Monday, August 3, 2015

Repository Connector - Apache ManifoldCF

Writing Repository connector for Apache ManifoldCF

Apache Manifoldcf is framework that lets you connects some source repositories and index the documents, it has an in built security model that allows your target repositories to represent source security model. Target repository is, where you will have the indexes to reside. More on information about the technical structure about ManifoldCF can be found here. My aim would be walking through writing a repository connector, and I have chosen Atlassian confluence repository for the example, and we will be using confluence REST API to retrieve the confluence contents. 

ManifoldCF provides you a framework, that allows you to write repository connector, which is class that will be invoked by the jobs that will run on schedule. By writing this class, framework allows you to wire the UI elements such as form and etc. For example, if you want to write repository connector for confluence, you need some way of telling the ManifoldCF, how to get the confluence API url of the server and credentials that you will need to connect, those are the values coming from relevant UI forms. If you want to write a repository connector, you should start writing a one from inheriting base connector class BaseRepositoryConnector provided by ManifoldCF itself. There few methods that you need to provide implementation. 

You can get the source code that is built against ManifoldCF 1.8 here.

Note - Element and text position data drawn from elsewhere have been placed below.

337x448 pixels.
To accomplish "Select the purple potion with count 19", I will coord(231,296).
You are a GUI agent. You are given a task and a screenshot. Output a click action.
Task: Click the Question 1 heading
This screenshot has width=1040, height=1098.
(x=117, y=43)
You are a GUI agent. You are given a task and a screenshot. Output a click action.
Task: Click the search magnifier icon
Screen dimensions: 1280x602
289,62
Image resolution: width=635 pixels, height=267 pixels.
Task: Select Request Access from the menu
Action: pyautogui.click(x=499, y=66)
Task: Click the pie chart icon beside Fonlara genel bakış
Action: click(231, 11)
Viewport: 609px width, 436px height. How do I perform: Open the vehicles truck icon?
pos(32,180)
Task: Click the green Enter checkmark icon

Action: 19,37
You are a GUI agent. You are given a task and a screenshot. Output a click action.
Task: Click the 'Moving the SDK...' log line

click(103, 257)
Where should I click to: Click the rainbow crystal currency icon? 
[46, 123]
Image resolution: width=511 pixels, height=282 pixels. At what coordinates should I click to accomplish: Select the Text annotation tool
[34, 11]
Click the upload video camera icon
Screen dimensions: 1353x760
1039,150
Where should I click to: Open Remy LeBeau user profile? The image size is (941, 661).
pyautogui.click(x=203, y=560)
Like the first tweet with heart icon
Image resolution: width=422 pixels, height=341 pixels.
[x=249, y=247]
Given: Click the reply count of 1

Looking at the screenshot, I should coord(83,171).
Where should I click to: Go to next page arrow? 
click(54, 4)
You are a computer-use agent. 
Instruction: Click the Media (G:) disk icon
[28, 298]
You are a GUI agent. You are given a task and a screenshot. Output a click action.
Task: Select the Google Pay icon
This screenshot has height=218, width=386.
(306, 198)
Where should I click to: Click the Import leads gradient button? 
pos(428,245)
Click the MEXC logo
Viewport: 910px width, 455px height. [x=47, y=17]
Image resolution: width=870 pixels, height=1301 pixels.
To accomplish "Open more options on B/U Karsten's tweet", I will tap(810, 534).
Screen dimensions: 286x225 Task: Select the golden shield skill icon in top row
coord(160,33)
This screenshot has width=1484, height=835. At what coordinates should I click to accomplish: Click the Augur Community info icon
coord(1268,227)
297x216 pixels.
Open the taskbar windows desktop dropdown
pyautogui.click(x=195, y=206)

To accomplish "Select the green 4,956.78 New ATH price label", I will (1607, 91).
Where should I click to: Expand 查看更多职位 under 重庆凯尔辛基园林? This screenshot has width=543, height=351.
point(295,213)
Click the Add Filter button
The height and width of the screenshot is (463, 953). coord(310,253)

Methods to be overridden and implemented

connect() - public void connect(ConfigParams configParams) , this method lets you to make the connection to the source repository the configParams is sent from UI form of the repository connector. You can use these values to make a connection


check() -  public String check() throws ManifoldCFException,  this method allows you to check if the connection is valid with respect to the values that you have collected via connect method. it returns the string that gives you some description about the validity of current connection. For example if you cannot make the connection, you can simply let it return a string “Connection Failed”


isConnected - public boolean isConnected() returns a Boolean true, if the current connection status is successful, will be utilized by the framework when running the job.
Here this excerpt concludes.